String implementations

Sat Jan 19 23:35:21 PST 2008

Janice Caron:
> Also, isn't perl an interpreted language? You can get away with a lot
> more in an interpreted language, but you pay the price in speed.

I'm not a Perl expert, and I don't know how well Perl manages Unicode (maybe Python manages Unicode better than Perl), but Perl was designed to process text, so if you process strings you will find that Perl is pretty *fast*, it's easy to write Perl programs that process text faster (and in a more flexible way) than C++ ones... (Note that Python 3.0 will manage unicode strings as default).

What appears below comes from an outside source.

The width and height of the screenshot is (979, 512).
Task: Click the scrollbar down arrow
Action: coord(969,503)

For example if you use Python dicts (AAs) with strings they seem faster than current DMD AAs, and probably that's true for Perl ones too. This was a tiny example:
http://www.digitalmars.com/webnews/newsgroups.php?art_group=digitalmars.D&article_id=57986

Perl and Python have GC that is well refined, so it may be faster than the current DMD GC if you manage lot of strings, this was an example where D was slower than Py too:
http://www.digitalmars.com/webnews/newsgroups.php?art_group=digitalmars.D&article_id=62369

With Python you can also use Psyco, that's a JIT, to speed it up, etc. Psyco uses tricks to avoid actually copying strings and string slices in most cases, because Python strings are immutables (Python copies them when you perform a slice), like D too does.

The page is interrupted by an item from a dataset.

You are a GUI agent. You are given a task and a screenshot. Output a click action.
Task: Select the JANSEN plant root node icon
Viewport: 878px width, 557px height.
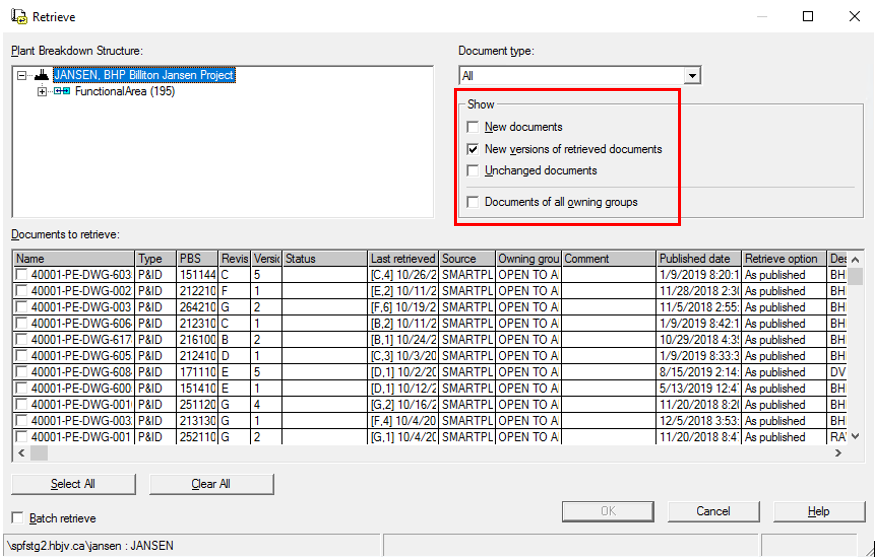tap(41, 75)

REs in current DMD are *way* slower than Perl/Python/Tcl ones, etc. Some time ago I have found a situation where the RE sub() of D looks O(n^2):
http://shootout.alioth.debian.org/gp4/benchmark.php?test=regexdna&lang=dlang&id=4

String methods of Python are written in a really refined C, like this one:
http://effbot.org/zone/stringlib.htm
And they are usually faster than the not-refined versions you can find in the current Phobos. I have implemented and I use a fastJoin an xsplit, etc, faster then the Phobos ones.

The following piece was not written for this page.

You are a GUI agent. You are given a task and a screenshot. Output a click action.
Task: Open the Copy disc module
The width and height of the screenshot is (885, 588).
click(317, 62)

The built-in sort of Python is the Timsort, that's way faster than the D built-in (I have written a rather simple sort that is up to 3 times faster than the built in in D, and it's always faster no matter what data I use).

Now and then the text I/O on disk of the current DMD is slower than Python, this comes from some of my benchmarks.

I know all those parts of DMD can be improved later. When you create a new language you can't (and you don't want to) optimize every little bit (because it may be premature optimization), optimizazion must come later, so I understand Walter in this regard. But all this is just to show you that if today you have to process lot of text in a very flexible way it's not easy to beat the languages like Perl (but Python/Ruby/Tcl too. Ruby is less good than Python for Unicode texts, I think) designed for it.

If you take a look near the bottom of this thread:
http://groups.google.com/group/comp.lang.python/browse_thread/thread/0b3ded6d0f494d06/0068cb1406ab9e4c
you can see that I'd like to use D to speed up some text-processing-related bioinformatics scripts of mine, but often I find that the Python programs are faster for that purpose ;-)

Bye,
bearophile